Pictures aside, every line of the listing should be given again exactly.

▸ **DATA PROVIDED**
※ ※ ※

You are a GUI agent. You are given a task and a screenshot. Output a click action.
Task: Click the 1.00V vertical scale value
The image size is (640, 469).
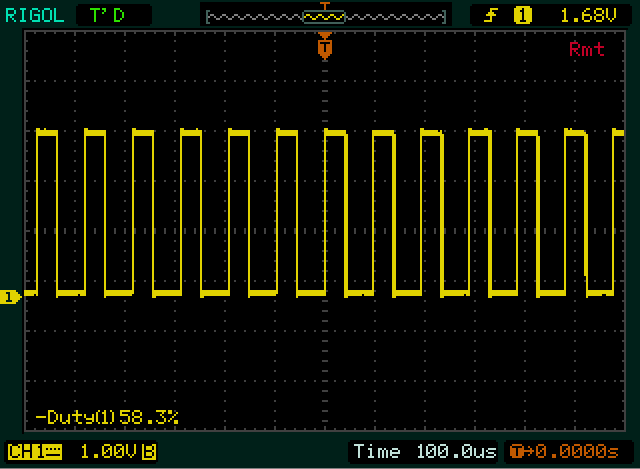(106, 451)
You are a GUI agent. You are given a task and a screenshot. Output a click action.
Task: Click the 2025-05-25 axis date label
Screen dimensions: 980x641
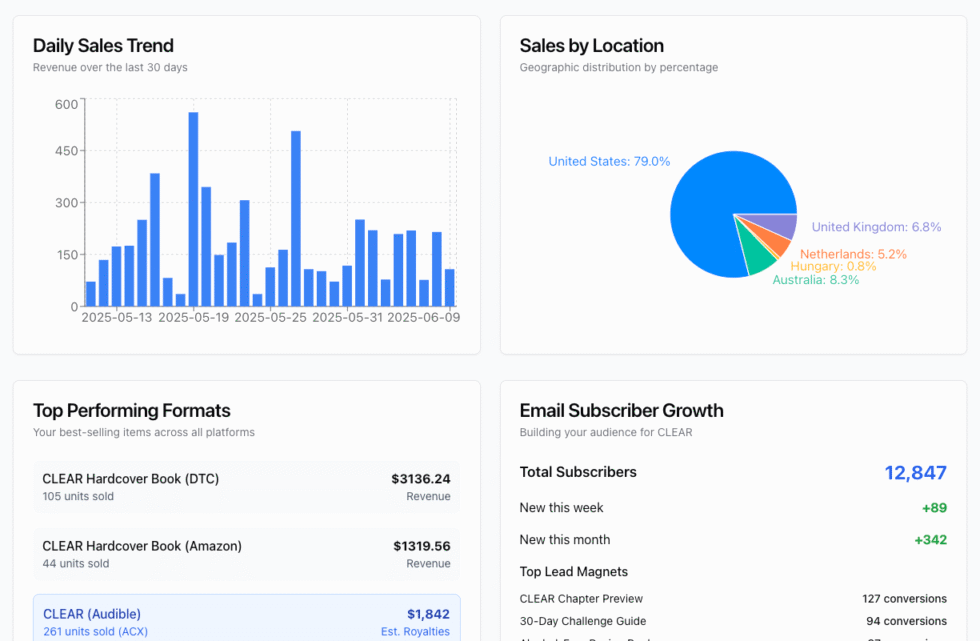(270, 317)
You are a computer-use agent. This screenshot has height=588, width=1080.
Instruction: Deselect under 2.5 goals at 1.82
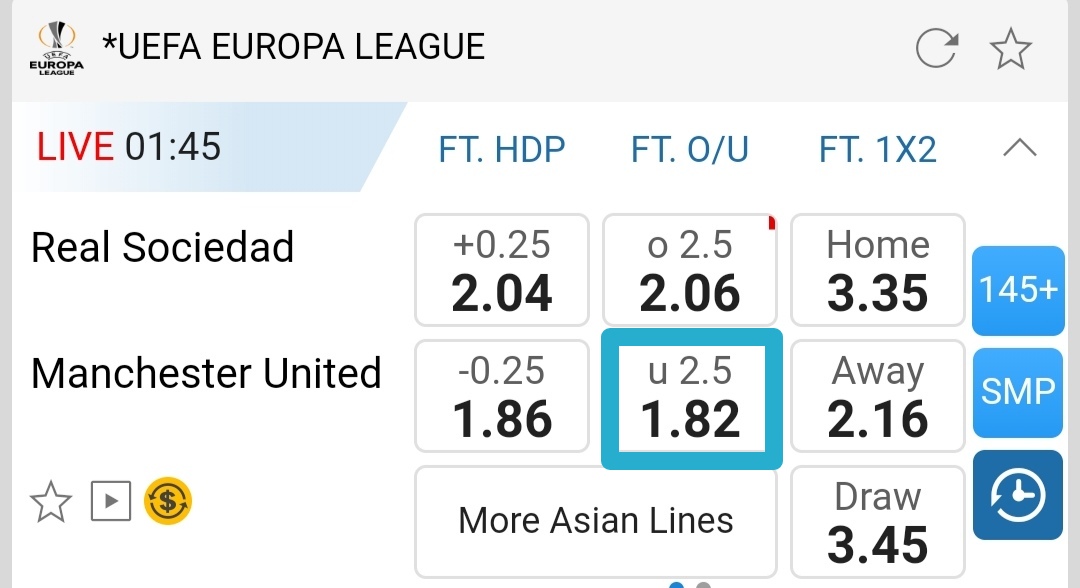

※ ※ ※

▸ **ANSWER**
You are a GUI agent. You are given a task and a screenshot. Output a click action.
Task: Click the 1.00V vertical scale value
The image size is (640, 469).
(106, 451)
You are a GUI agent. You are given a task and a screenshot. Output a click action.
Task: Click the 2025-05-25 axis date label
Screen dimensions: 980x641
(270, 317)
You are a computer-use agent. This screenshot has height=588, width=1080.
Instruction: Deselect under 2.5 goals at 1.82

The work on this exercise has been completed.